■ **WHAT YOU WILL DO**: Look below and pull out each line with the word "price".

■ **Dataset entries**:
=== Begin Enclosure ===

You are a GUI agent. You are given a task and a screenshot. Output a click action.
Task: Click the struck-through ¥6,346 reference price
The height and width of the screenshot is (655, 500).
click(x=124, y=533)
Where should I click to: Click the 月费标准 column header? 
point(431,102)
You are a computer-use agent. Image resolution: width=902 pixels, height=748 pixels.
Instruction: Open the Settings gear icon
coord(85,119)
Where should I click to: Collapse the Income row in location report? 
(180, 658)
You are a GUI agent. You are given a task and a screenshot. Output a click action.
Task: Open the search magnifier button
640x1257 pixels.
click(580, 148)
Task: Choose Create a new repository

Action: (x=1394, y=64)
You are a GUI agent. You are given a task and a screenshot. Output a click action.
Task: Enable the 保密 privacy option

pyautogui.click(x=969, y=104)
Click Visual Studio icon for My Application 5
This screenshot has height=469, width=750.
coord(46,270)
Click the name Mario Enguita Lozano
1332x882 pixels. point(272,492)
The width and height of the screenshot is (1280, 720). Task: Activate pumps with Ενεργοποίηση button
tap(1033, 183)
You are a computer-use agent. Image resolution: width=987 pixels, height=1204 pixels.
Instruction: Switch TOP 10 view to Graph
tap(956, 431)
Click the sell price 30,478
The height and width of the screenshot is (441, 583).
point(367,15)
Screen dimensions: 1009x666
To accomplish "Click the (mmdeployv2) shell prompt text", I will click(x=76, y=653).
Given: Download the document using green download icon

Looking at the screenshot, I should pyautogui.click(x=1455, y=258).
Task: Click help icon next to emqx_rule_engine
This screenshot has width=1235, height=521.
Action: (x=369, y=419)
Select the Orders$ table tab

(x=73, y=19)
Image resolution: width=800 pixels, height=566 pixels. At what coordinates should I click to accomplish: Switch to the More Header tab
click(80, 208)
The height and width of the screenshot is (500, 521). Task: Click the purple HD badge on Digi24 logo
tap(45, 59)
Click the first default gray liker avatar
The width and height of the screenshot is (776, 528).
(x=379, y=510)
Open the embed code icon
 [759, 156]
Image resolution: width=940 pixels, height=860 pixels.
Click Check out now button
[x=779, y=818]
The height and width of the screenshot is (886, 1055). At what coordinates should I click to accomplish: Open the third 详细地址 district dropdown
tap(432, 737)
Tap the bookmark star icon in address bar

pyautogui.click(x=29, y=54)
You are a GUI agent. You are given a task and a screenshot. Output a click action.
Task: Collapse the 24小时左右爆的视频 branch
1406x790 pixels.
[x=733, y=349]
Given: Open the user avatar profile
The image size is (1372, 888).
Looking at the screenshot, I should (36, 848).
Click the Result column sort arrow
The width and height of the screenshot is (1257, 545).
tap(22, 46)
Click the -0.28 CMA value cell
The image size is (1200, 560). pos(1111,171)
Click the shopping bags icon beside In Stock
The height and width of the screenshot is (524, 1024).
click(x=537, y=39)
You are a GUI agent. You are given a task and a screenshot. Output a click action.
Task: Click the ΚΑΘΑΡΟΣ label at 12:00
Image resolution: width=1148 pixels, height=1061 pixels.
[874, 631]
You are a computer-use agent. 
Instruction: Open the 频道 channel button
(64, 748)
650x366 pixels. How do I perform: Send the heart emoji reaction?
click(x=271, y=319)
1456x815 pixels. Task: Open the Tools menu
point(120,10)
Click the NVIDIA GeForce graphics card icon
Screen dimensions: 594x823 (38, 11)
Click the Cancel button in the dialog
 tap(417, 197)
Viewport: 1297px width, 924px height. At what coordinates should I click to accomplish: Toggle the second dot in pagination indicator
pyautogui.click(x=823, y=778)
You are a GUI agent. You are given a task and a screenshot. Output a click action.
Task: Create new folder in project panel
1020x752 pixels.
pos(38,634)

=== End Enclosure ===

■ **RESULT**:
Task: Click the struck-through ¥6,346 reference price
Click the sell price 30,478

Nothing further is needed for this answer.